A caridade é paciente, a
caridade é prestativa, não é invejosa, não se ostenta, não se incha de orgulho.
Nada faz de inconveniente, não procura o seu próprio interesse, não se irrita,
não guarda rancor. Não se alegra com a injustiça, mas se regozija com a
verdade. Tudo desculpa, tudo crê, tudo espera, tudo suporta (1Cor 13,4-7).
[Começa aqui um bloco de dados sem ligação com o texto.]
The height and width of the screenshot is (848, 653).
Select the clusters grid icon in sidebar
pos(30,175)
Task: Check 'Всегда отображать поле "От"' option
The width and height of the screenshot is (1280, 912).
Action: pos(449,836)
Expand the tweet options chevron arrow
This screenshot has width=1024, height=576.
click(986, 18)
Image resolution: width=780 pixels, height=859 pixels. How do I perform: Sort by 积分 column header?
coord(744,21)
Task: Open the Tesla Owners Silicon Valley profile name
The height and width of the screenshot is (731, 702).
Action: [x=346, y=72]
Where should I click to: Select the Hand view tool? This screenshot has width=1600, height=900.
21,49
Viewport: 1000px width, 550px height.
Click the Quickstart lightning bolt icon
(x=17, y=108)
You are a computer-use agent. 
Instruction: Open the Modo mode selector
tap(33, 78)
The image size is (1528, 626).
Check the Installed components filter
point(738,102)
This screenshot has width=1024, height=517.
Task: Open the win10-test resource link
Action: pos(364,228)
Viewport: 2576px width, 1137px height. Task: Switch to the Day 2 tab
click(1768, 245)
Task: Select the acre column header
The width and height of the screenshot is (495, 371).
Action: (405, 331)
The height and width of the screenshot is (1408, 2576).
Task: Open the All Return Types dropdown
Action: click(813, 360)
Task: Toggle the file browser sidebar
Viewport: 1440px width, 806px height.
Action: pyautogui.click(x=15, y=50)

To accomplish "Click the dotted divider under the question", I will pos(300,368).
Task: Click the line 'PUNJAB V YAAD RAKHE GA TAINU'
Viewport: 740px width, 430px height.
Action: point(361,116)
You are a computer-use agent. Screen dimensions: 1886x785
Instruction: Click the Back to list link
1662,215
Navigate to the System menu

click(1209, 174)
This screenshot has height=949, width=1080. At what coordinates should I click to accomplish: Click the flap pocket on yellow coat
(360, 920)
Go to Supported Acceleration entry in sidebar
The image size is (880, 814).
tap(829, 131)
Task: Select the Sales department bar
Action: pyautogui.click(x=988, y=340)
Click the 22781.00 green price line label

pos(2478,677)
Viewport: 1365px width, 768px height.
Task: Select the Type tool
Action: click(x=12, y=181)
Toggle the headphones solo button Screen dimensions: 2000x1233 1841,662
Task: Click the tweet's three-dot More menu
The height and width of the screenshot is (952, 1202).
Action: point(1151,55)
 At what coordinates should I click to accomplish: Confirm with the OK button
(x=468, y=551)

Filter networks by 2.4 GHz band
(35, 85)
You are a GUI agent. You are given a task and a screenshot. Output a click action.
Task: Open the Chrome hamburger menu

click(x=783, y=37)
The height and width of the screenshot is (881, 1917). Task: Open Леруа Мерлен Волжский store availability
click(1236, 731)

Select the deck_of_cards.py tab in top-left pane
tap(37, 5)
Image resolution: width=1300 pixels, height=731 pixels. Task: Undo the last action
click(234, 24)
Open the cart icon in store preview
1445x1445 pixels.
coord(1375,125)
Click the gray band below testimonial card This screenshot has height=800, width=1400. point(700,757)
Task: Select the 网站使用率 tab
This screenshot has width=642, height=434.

Gosto de explicar o amor ao próximo como uma ação que faço
para ajudar o outro, pensando no bem dele. Mas o que verificamos é que muitas
vezes fazemos ao outro algo que vai nos dar o reconhecimento dele ou de quem
ver o que iremos fazer. Estamos mais preocupados com nossa imagem, com aquilo
que vão dizer ou pensar do que com o bem da pessoa. Por exemplo, para um filho
drogado e maior de idade, não é amor uma mãe acolher na sua casa, dar comida e
roupa lavada e, às vezes, até dinheiro para ele comprar droga. Pai e mãe desse tipo só estão incentivando o vício do filho, mesmo pensando que o estão amando. Pais assim estão pensando principalmente em si, no que os
outros vão dizer se obrigarem o filho a se internar, se não derem mais
dinheiro, se forem duros com ele.
Fazer de tudo para não se sentir mal não é amor
ao próximo mas amor a si mesmo!
Não sei se consegui explicar o que significa o amor ao
próximo, mas se ao menos tivermos entendido que o amor parte de Deus, passa por
Jesus e chega até nós para que o façamos circular amando-nos mutuamente, já
conseguimos entender o mais importante da Palavra de Deus.
Pe. Emilio Cesar
Pároco de Messejana
[1] S.
João da Cruz escreveu um poema sobre o amor divino que é um dos mais belos da
literatura cristã, Chama viva de amor. Na primeira estrofe ele diz: “Pois não
és mais esquiva, / Acaba já, se queres, / Ah!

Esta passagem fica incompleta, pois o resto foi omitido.